§ **What the task requires**
Go through the listing below and output exactly the line with "This screenshot has width=2420, height=1512.", the line with "You are a computer-use agent. This", and each line between; omit the rest.

§ **Input data**
•••

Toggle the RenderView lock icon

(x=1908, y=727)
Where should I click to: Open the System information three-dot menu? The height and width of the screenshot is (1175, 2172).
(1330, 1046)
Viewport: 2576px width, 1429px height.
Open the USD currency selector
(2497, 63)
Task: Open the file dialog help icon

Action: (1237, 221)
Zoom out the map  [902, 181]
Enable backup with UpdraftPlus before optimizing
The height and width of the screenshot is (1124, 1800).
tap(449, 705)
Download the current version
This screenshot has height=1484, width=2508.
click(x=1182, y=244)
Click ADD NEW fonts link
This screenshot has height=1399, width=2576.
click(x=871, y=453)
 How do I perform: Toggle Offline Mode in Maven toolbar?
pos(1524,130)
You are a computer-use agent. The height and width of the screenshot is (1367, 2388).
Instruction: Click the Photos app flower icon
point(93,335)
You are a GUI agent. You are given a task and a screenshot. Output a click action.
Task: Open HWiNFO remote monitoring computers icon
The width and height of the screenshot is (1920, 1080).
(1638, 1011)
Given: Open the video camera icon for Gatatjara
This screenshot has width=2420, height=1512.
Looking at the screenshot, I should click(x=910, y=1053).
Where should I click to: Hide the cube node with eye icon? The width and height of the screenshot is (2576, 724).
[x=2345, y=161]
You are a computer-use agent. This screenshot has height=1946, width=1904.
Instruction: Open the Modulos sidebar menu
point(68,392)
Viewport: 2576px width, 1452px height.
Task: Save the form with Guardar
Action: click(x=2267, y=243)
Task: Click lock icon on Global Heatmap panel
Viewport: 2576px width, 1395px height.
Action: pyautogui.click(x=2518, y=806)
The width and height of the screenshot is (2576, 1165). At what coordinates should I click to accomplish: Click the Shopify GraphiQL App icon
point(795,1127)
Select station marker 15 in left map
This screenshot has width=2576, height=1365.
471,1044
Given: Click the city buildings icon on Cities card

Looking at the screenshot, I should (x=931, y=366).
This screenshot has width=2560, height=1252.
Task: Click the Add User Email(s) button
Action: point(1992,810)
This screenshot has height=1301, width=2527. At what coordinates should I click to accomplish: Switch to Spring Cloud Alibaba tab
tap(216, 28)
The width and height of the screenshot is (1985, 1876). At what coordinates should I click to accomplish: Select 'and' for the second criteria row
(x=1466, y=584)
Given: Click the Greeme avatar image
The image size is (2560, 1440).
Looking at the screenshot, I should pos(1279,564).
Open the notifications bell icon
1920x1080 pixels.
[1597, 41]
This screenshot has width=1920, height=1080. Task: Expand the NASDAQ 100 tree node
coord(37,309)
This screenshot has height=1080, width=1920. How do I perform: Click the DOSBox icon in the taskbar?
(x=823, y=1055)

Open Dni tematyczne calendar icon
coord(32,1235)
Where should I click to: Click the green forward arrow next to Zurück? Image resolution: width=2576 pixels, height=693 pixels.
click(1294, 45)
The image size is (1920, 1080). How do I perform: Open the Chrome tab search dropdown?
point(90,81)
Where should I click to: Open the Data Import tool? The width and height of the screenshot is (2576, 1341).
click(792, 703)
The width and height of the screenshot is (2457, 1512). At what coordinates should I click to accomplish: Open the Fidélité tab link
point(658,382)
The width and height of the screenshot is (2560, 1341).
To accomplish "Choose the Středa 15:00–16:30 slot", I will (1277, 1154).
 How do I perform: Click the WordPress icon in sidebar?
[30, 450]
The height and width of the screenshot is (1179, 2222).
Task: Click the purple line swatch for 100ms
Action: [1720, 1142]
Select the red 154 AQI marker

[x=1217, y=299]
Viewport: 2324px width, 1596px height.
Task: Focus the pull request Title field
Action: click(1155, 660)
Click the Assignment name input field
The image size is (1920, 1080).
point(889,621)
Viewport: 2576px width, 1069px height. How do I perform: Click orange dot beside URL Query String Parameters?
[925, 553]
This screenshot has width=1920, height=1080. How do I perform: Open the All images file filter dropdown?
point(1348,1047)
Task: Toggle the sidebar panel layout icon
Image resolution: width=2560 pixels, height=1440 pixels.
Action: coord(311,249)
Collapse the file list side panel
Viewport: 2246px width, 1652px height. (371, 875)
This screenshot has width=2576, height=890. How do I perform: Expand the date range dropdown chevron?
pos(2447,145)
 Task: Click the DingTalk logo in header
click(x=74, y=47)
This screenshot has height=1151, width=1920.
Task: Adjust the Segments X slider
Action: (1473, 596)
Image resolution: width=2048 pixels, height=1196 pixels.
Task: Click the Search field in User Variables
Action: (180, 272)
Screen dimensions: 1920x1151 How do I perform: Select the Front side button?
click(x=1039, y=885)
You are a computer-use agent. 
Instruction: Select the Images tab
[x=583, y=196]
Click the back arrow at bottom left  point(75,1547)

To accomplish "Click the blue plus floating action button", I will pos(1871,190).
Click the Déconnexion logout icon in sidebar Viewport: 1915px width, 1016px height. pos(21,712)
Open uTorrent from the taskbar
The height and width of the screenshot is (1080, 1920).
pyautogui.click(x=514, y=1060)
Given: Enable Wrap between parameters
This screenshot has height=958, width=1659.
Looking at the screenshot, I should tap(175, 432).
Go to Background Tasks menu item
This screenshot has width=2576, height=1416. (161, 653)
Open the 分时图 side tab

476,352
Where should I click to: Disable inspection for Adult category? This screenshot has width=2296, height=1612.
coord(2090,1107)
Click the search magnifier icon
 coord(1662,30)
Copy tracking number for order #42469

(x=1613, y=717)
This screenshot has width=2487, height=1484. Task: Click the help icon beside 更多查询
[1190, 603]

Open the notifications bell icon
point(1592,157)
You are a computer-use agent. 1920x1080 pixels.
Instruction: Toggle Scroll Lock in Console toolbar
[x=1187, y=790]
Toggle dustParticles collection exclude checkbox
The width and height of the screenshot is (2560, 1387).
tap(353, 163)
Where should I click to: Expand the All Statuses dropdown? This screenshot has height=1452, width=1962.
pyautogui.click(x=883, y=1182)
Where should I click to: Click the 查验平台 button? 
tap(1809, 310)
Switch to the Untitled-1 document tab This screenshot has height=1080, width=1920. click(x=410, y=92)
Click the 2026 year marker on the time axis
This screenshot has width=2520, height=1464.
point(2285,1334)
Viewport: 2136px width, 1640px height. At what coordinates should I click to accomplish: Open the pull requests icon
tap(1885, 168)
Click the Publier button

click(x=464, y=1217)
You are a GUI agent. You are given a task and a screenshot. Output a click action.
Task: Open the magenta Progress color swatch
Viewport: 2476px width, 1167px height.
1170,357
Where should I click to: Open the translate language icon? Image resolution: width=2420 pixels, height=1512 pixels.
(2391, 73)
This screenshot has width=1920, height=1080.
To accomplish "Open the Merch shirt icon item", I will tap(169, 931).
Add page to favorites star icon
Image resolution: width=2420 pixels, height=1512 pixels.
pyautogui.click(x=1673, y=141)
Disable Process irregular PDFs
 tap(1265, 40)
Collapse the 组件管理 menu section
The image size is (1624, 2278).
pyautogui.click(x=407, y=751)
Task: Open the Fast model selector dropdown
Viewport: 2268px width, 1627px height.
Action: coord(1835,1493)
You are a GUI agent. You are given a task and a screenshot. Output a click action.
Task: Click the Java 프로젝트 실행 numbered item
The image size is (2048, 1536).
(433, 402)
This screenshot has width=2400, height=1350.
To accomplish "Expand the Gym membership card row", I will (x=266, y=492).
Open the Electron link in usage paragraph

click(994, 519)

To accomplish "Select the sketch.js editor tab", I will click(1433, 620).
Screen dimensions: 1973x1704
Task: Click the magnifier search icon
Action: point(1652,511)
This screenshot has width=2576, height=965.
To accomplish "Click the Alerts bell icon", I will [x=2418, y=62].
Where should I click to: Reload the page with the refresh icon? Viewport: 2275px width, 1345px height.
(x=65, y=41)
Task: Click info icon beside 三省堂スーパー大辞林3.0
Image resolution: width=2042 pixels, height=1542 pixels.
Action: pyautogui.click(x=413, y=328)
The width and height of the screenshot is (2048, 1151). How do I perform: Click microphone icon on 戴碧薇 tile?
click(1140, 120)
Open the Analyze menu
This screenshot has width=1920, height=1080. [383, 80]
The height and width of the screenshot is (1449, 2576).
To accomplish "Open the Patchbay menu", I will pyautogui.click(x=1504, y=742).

•••

§ **Answer to this task**
This screenshot has width=2420, height=1512.
Looking at the screenshot, I should click(x=910, y=1053).
Where should I click to: Hide the cube node with eye icon? The width and height of the screenshot is (2576, 724).
[x=2345, y=161]
You are a computer-use agent. This screenshot has height=1946, width=1904.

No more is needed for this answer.